Acknowledging the immense support she received from her husband, Goldie Behl, her sister, Rupa and how maturely her son, Ranveer Behl reacted to the news, Sonali was quoted as saying, “I have had the most amazing support system. Goldie and my sister Rupa have been my support. Where Ranveer was concerned, he was on a school trip. I could've sent him home, but I said I need to see him. That's the way Goldie and I've brought him up. It was about telling him something very honestly. If he didn't tell him, he would probably misconstrue it. When Goldie told him, he went quiet. He said, "Mumma and me have read a book. This is going to be a tough time, we're all in it together." I felt he was tiptoeing around the process, but when he came a for the chemotherapy he said okay this is not so bad. I thought there would be blood and tubes.”
Sharing the difficult moments she face in those six months and the happiness she had when she came out of the hospital, Sonali remarked, “I was clear I wanted to be in-charge of my narrative. I would be dishonest if I say everything was sunshine. There is pain and you go through it and it is hard. The toughest part was the post the surgery. I have a scar which is 20 inches in the mid rift. My sister hugged me when I was going, I said don't be dramatic, I'm coming back. That part that I might not be there for my son and family was the most painful. I was happy when I came out of the hospital and said yes, I'm alive. Physical pain is painful, but mental is more painful.”
Speaking about her views on spirituality and what it means to her, Sonali added, “I needed logic. I have been looking for logic. There were lot of instructions and advice. So i shut everything down. The treatment has become gentler.
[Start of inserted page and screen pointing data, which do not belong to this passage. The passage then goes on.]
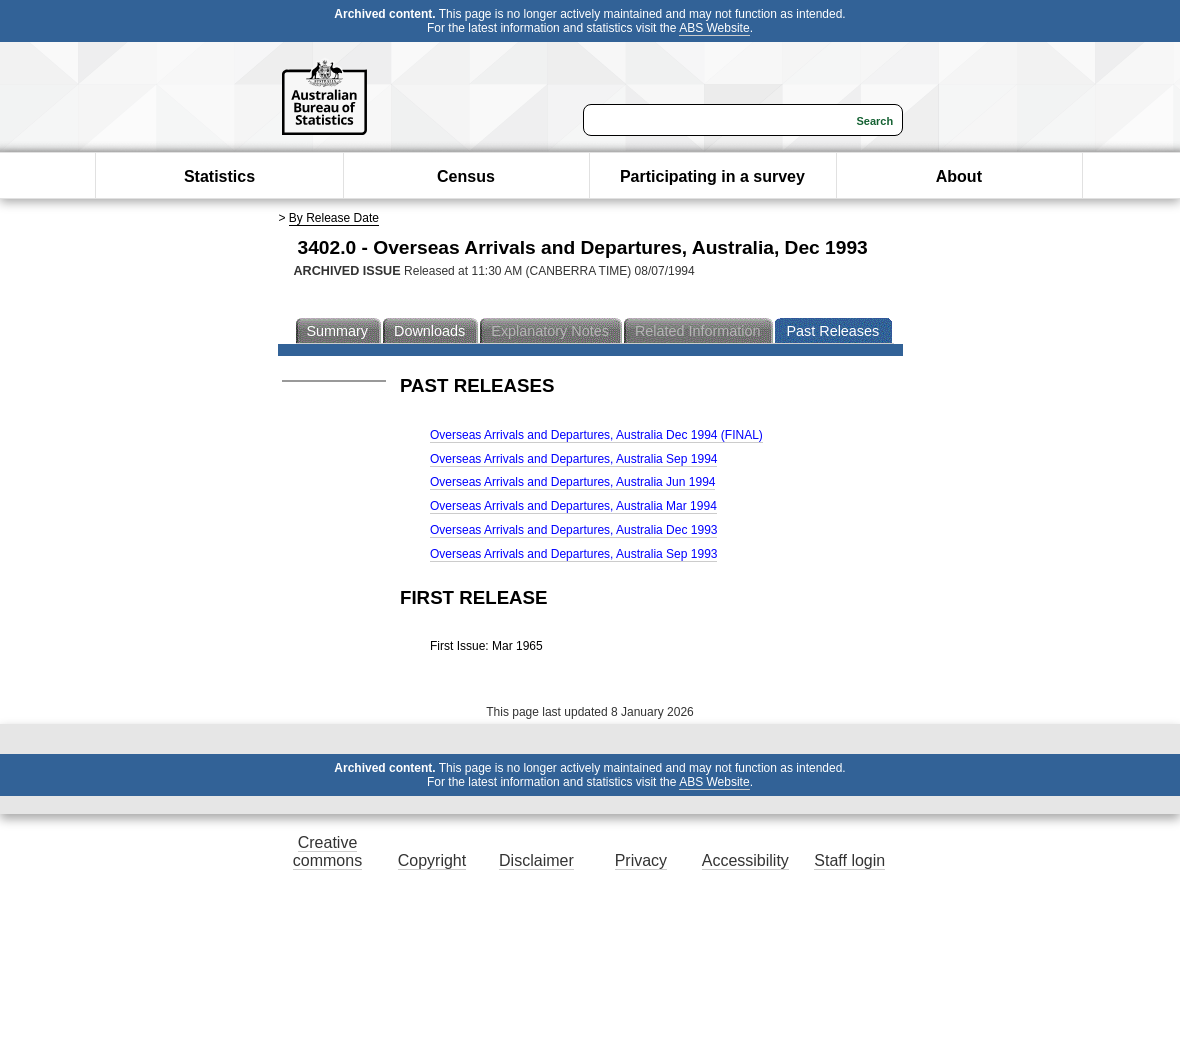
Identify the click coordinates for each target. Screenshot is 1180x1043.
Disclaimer (536, 860)
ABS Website (714, 28)
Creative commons (327, 851)
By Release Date (334, 218)
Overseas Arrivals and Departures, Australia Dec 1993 (573, 530)
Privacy (641, 860)
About (959, 176)
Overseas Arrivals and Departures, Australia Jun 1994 (572, 482)
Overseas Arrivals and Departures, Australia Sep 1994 (573, 459)
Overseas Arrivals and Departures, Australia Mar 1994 (573, 506)
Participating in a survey (712, 176)
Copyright (432, 860)
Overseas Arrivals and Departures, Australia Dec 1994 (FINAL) (596, 435)
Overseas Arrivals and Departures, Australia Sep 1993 (573, 554)
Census (466, 176)
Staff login (849, 860)
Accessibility (745, 860)
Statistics (219, 176)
I am getting better. The healing process starts. A lot of prayers were said for me. I think it was love that took me through it. We have to love ourselves to get through this. It was love that saw me through. For me spirituality is to love.”
Will she work again? Sonali Bendre answered, “I have reached a stage in my life when say I don't know if I will work. I don't feel insecure saying it. I don't know what I am going to do next. Will I act in movies? Maybe. But there is definitely something out that there that I have to do, I wouldn't be here otherwise. There is some purpose to it and I will find it. I will wait for it to show itself.” (Also Read: Sonali Bendre, On World Cancer Day, Shares She Laughed Through Chemo Sessions To Deal With Cancer)
Sonali, you are a brave heart! You have been an inspiration to many, and we wish you a speedy recovery!